[[ Material provided open ]]

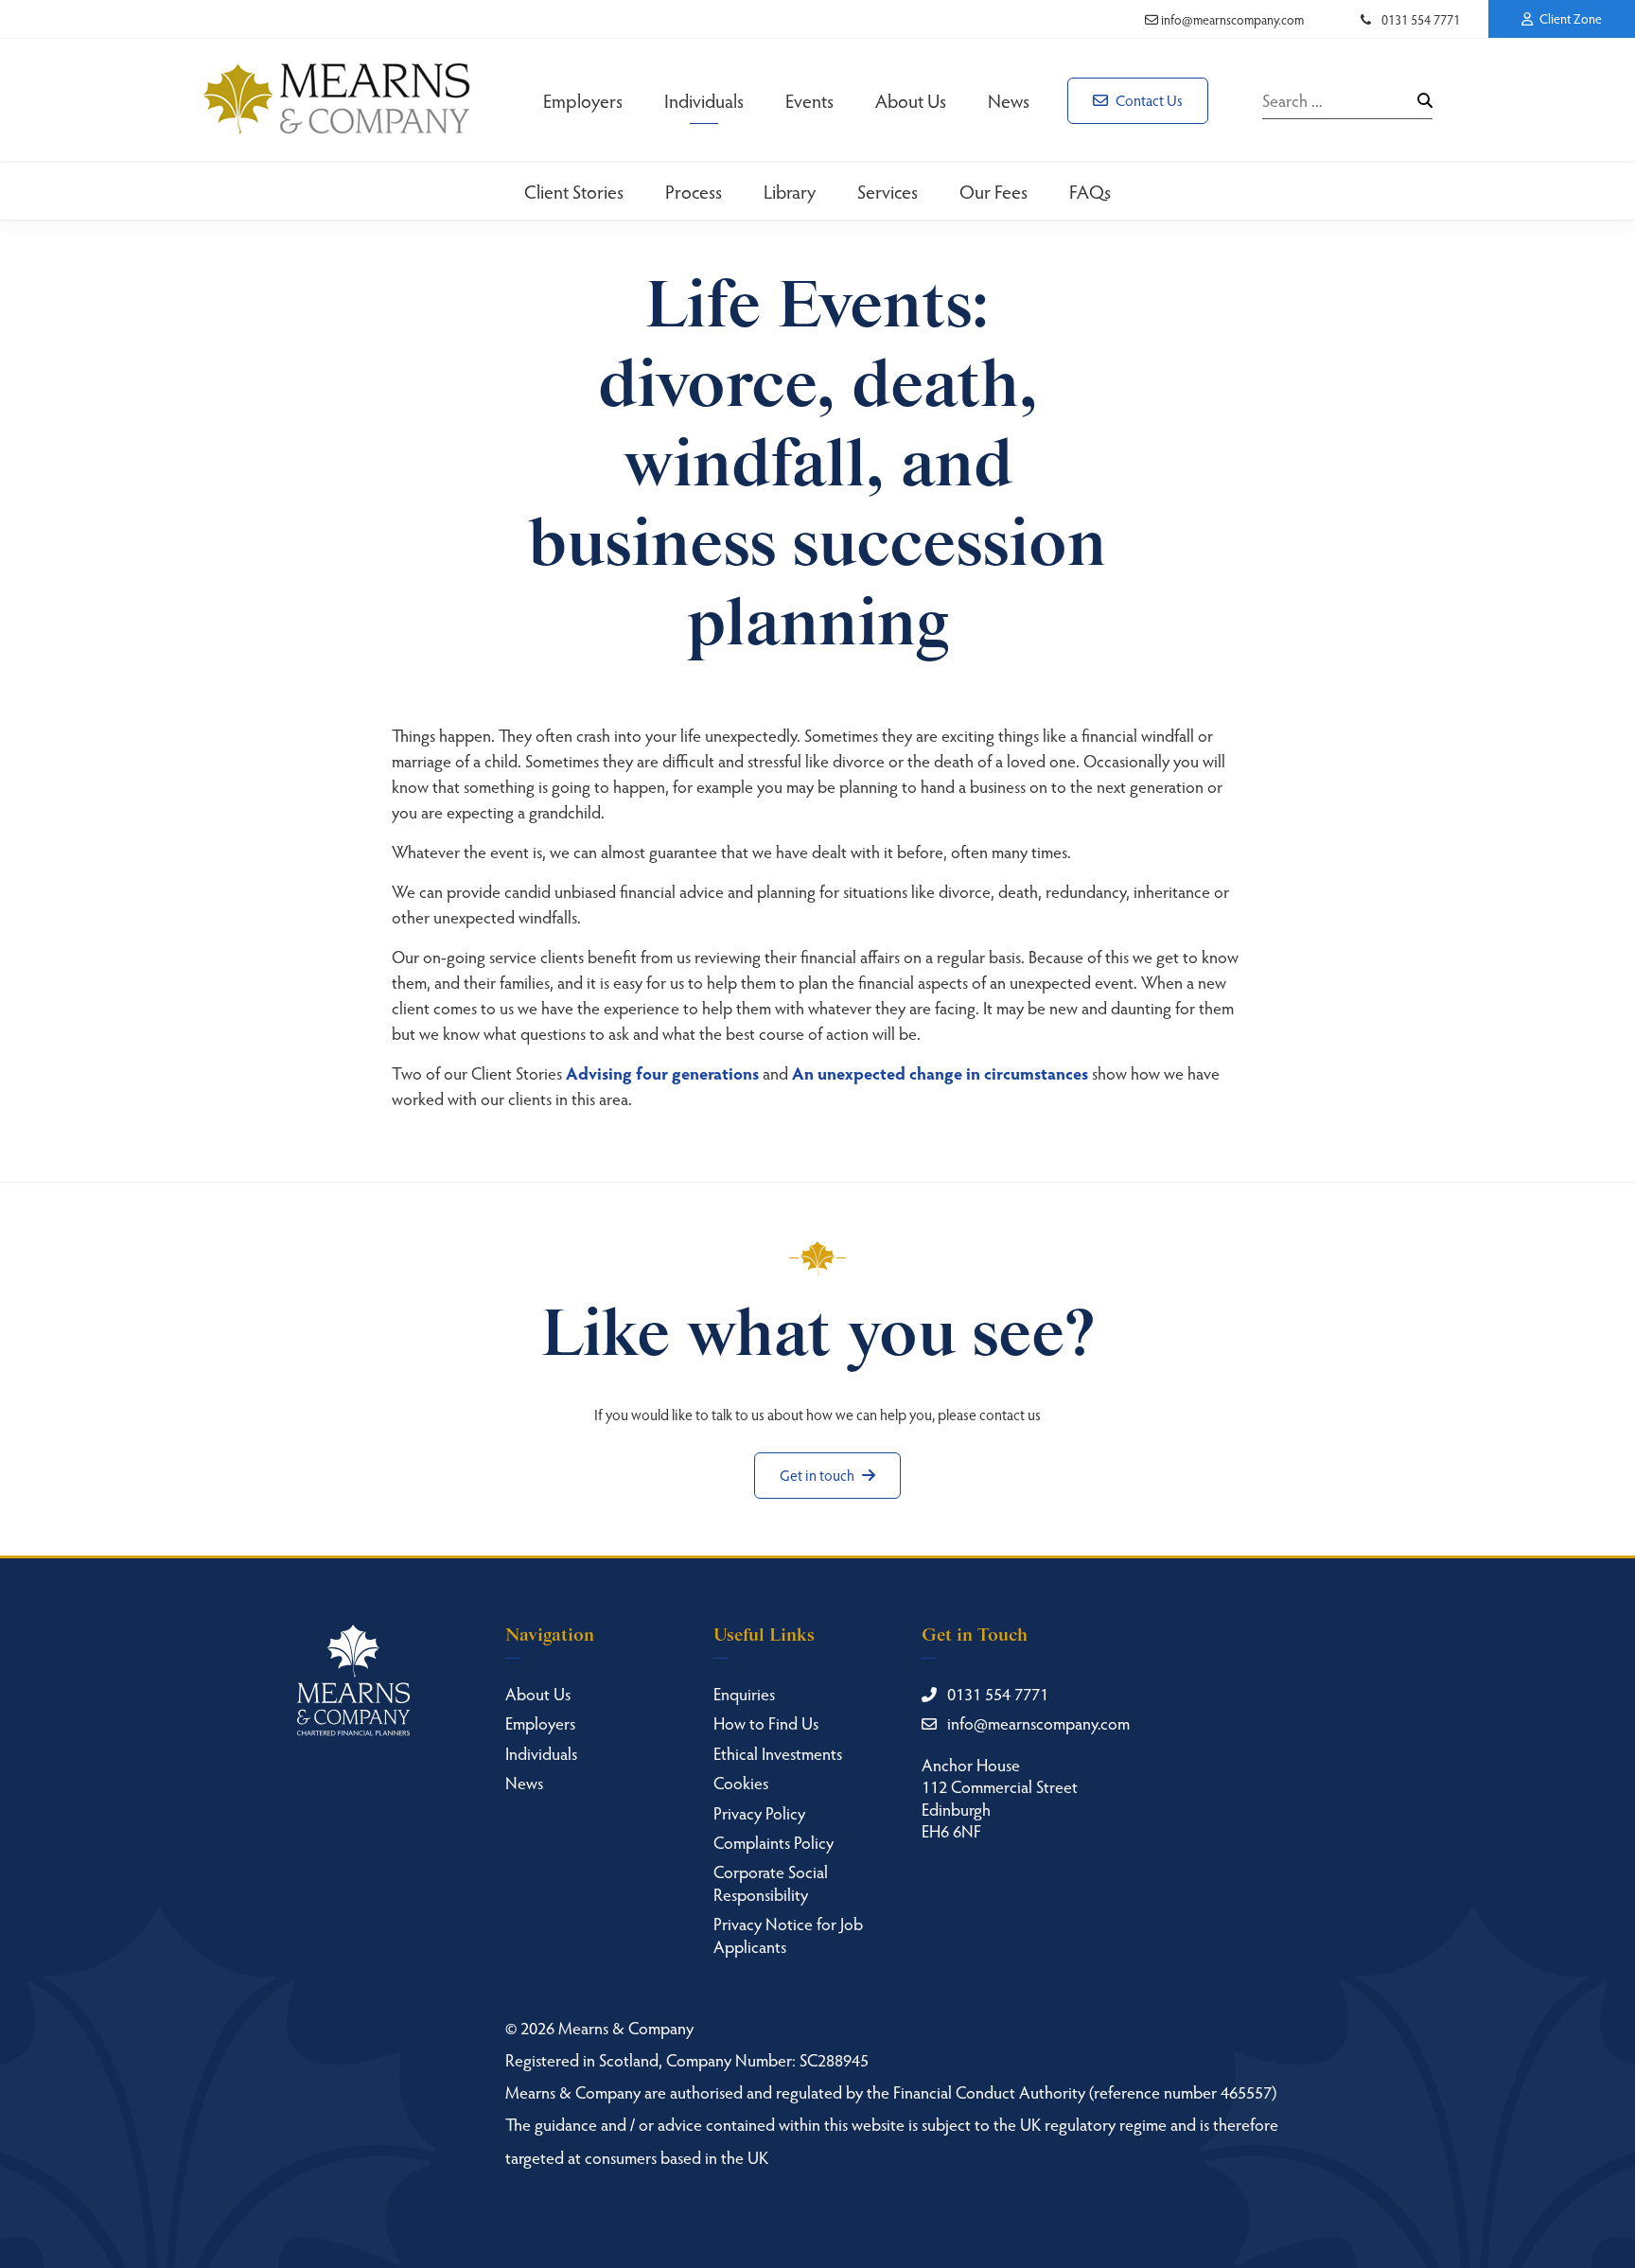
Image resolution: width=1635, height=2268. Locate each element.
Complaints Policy (773, 1842)
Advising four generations (662, 1072)
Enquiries (744, 1693)
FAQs (1090, 191)
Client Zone (1569, 18)
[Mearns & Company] (336, 100)
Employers (583, 100)
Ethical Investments (777, 1753)
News (1008, 100)
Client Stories (574, 191)
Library (790, 191)
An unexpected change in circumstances (940, 1072)
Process (693, 191)
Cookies (740, 1782)
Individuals (704, 100)
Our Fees (993, 191)
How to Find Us (765, 1722)
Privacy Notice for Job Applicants (788, 1934)
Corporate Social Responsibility (770, 1882)
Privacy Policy (759, 1812)
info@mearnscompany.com (1231, 19)
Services (887, 191)
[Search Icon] (1425, 100)
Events (809, 100)
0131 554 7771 (1419, 19)
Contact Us (1148, 100)
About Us (910, 100)
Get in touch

[[ Material provided closed ]]

- _Exercise description_
If the string "Privacy" appears in a line of the entries, report the line.

- _Answer box_
Privacy Notice for Job Applicants (788, 1934)
Privacy Policy (759, 1812)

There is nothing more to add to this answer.